> _WHAT THE TASK ASKS_: Only the pictures are to be left out; please reproduce everything else in the data exactly.

> _AVAILABLE DATA_:
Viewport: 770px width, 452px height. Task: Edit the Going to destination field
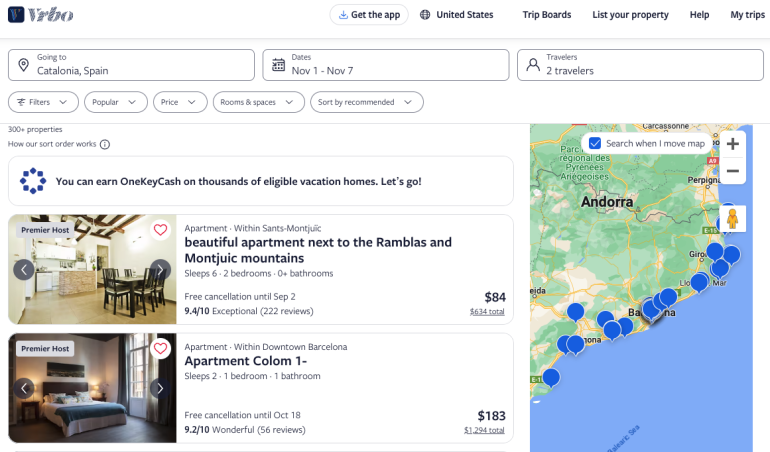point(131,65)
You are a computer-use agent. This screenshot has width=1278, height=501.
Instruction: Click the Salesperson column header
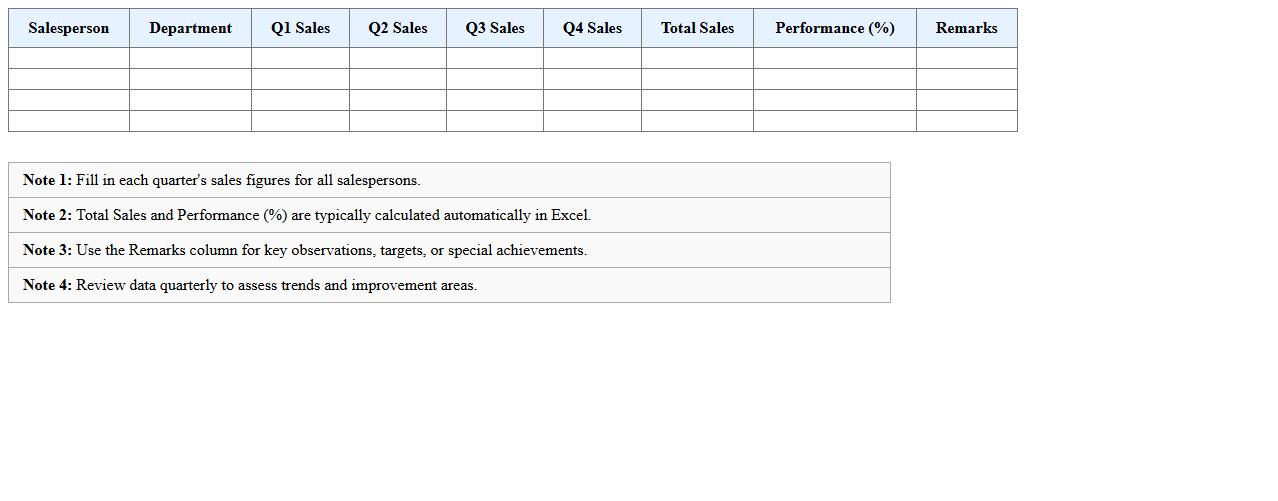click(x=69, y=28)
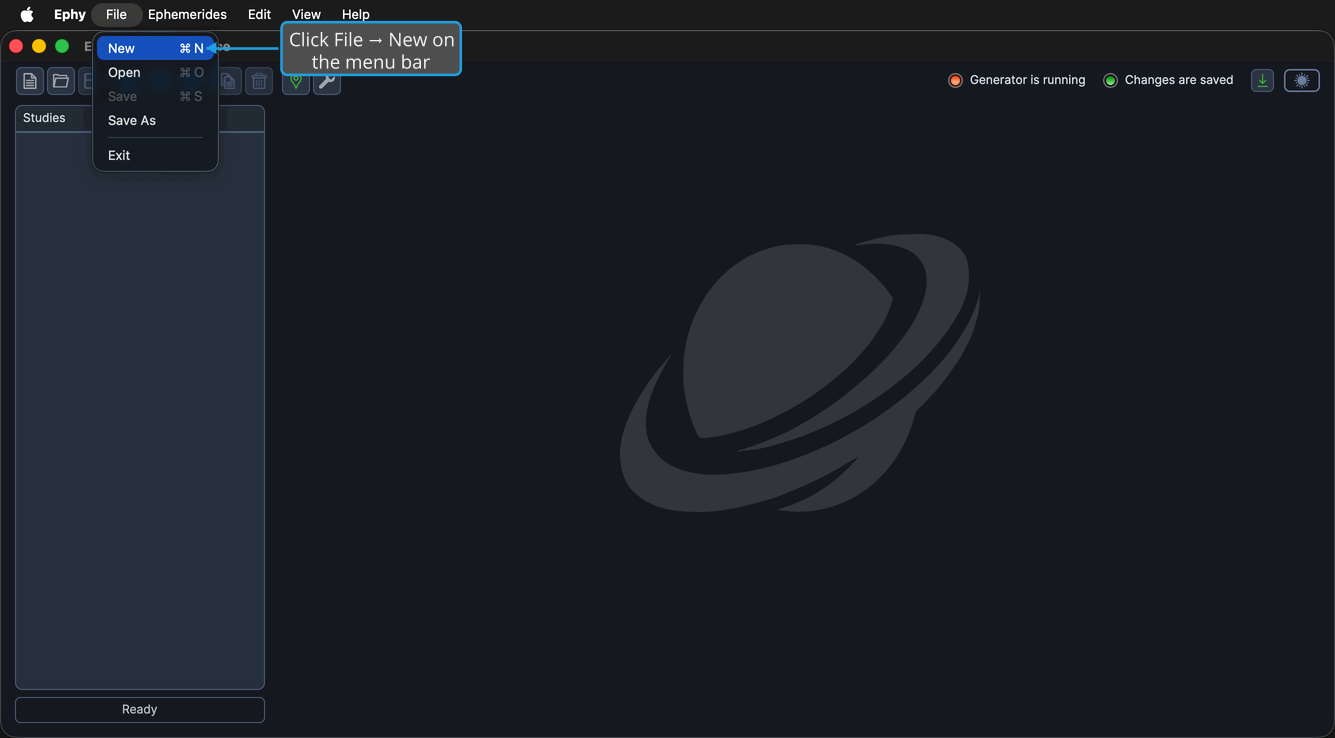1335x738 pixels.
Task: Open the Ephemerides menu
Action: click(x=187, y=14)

> _ANSWER SPACE_:
Viewport: 770px width, 452px height. Task: Edit the Going to destination field
point(131,65)
You are a computer-use agent. This screenshot has width=1278, height=501.
Instruction: Click the Salesperson column header
click(x=69, y=28)
1335x738 pixels.
Task: Open the Ephemerides menu
Action: click(x=187, y=14)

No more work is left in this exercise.